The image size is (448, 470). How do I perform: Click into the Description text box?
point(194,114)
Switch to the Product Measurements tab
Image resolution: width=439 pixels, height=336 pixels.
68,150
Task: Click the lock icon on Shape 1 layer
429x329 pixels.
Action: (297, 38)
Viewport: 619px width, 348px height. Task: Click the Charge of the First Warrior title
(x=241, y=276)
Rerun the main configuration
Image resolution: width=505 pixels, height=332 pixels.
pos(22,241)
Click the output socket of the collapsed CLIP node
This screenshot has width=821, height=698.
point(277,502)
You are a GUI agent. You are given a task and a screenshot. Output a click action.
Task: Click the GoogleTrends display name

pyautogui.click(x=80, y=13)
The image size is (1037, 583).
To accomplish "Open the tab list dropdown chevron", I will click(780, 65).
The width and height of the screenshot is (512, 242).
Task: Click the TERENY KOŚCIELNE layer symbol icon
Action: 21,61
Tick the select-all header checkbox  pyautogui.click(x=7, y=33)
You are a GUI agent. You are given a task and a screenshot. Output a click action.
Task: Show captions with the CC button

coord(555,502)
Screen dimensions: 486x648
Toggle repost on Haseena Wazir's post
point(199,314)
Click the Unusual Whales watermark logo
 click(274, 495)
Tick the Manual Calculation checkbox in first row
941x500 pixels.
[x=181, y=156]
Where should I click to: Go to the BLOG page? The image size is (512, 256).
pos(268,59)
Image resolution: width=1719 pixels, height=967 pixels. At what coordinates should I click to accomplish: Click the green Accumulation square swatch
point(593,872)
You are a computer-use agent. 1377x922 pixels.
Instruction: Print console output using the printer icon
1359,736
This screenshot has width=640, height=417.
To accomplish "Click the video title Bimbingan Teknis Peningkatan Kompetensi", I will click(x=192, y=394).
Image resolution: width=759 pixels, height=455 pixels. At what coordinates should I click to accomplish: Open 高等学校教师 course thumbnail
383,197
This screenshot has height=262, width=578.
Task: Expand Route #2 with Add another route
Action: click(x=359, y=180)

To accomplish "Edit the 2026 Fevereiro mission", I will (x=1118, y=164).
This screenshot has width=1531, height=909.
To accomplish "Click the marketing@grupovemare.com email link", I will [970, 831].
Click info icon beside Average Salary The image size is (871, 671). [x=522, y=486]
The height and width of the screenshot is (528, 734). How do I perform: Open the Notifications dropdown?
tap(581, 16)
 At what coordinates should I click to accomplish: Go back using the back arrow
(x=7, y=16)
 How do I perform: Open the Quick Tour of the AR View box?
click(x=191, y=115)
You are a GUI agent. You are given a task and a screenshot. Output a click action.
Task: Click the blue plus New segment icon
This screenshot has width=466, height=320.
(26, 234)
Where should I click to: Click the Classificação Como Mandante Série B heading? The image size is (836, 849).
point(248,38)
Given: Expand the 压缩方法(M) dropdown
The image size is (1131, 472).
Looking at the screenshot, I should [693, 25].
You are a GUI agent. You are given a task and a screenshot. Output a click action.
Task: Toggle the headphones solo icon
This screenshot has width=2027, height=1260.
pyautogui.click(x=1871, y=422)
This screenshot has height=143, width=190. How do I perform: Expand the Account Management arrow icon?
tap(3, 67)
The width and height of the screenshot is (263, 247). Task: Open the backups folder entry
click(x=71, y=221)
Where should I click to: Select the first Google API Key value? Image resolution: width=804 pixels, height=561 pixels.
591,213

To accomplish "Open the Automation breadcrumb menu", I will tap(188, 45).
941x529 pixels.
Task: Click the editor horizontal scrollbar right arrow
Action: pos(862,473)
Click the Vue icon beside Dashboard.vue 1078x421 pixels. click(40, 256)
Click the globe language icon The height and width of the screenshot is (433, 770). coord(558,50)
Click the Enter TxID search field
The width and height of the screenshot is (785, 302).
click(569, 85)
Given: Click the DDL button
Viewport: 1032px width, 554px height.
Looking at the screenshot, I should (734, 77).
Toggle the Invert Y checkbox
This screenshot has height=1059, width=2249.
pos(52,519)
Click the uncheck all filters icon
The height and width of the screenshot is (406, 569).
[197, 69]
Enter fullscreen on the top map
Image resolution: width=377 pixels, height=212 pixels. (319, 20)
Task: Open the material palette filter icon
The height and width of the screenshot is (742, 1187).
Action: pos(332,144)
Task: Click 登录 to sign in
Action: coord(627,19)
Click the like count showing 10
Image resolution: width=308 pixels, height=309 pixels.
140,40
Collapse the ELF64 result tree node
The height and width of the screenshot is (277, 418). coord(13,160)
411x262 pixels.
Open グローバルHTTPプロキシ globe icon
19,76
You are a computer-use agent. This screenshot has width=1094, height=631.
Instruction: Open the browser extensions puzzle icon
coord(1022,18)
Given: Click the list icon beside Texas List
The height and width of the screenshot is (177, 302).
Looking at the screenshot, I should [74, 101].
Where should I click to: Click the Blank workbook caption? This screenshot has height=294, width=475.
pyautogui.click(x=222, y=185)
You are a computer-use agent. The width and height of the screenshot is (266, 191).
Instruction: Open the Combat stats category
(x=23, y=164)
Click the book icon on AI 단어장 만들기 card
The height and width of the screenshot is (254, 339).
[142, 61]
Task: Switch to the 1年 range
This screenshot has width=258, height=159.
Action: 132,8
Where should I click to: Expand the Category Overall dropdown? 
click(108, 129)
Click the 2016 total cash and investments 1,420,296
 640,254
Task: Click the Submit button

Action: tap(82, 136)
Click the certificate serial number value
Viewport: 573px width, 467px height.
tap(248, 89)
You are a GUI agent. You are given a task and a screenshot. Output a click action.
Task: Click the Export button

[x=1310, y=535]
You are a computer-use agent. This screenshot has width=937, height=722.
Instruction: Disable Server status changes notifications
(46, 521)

━━━━

*Consigne*
Recopiez à l'identique les lignes des items ci-dessus, en commençant par celle qui contient "Switch to the Product Measurements tab" et en terminant par celle qui contient "point(277,502)".

*Réponse écrite*
Switch to the Product Measurements tab
Image resolution: width=439 pixels, height=336 pixels.
68,150
Task: Click the lock icon on Shape 1 layer
429x329 pixels.
Action: (297, 38)
Viewport: 619px width, 348px height. Task: Click the Charge of the First Warrior title
(x=241, y=276)
Rerun the main configuration
Image resolution: width=505 pixels, height=332 pixels.
pos(22,241)
Click the output socket of the collapsed CLIP node
This screenshot has width=821, height=698.
point(277,502)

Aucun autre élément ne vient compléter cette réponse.